====== Given entries

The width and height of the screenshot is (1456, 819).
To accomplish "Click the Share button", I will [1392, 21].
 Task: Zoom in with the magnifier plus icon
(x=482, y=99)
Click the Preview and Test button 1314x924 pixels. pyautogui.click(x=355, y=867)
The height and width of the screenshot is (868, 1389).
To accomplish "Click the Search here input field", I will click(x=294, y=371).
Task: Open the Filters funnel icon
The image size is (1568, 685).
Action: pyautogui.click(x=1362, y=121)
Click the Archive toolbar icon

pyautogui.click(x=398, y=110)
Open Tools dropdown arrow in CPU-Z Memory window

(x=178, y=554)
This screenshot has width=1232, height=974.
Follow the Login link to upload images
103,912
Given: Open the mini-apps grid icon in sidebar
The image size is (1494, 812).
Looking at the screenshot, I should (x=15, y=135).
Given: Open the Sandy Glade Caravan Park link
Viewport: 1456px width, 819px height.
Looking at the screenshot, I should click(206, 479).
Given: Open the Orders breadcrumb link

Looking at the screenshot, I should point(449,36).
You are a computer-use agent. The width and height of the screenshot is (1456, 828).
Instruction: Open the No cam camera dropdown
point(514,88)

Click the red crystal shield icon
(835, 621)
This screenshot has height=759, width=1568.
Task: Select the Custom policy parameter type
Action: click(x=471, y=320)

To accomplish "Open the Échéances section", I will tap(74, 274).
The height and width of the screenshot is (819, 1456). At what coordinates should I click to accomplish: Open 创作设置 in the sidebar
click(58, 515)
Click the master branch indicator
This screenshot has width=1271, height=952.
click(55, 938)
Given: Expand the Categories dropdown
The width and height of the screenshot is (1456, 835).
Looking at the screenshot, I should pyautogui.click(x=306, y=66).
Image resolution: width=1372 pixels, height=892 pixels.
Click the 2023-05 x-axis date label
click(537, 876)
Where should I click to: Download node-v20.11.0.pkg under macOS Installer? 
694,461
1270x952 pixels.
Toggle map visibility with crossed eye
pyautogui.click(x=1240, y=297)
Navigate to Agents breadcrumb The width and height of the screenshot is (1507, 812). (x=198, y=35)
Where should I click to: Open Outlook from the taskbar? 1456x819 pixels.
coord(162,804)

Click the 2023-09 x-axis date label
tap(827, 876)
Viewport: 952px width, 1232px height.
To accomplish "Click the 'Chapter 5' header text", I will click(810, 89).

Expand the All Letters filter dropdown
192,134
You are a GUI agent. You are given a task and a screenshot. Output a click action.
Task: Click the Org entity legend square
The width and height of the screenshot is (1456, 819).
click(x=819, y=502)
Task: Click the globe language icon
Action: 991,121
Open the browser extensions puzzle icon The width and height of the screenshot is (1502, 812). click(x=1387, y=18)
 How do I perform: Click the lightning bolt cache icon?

============

◆ **Try it**: Your answer should be a single number: how many lines in the data above include "button"?

◆ **Result of the exercise**: 2